Stored records:

►

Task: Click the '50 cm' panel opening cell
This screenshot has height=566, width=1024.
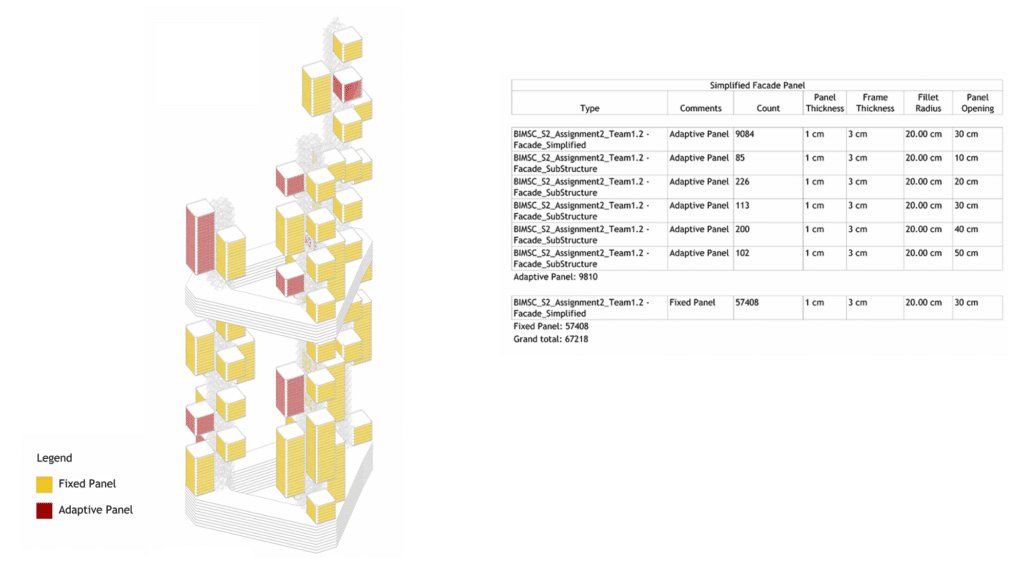Action: click(x=966, y=254)
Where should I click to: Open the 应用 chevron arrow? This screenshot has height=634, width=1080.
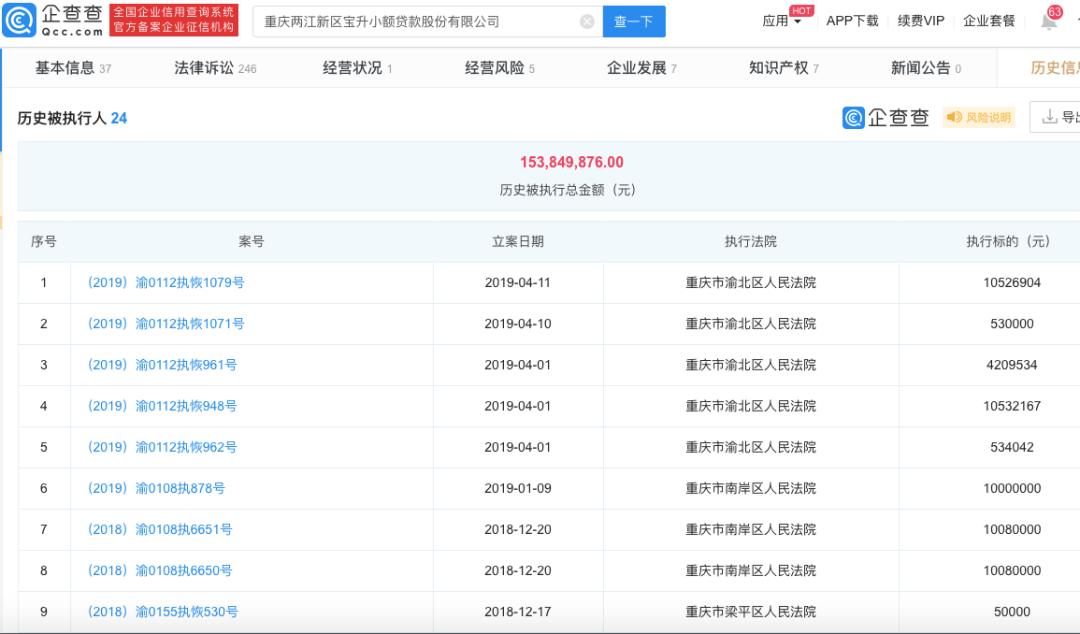796,23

◄

▶ [WHAT IS EXPECTED] Starting from the line containing "Where should I", repeat each line exactly through the end of the entries, including the last, while leaving pictures out.

▶ [RESULT FOR THIS EXERCISE]
Where should I click to: Open the 应用 chevron arrow? This screenshot has height=634, width=1080.
796,23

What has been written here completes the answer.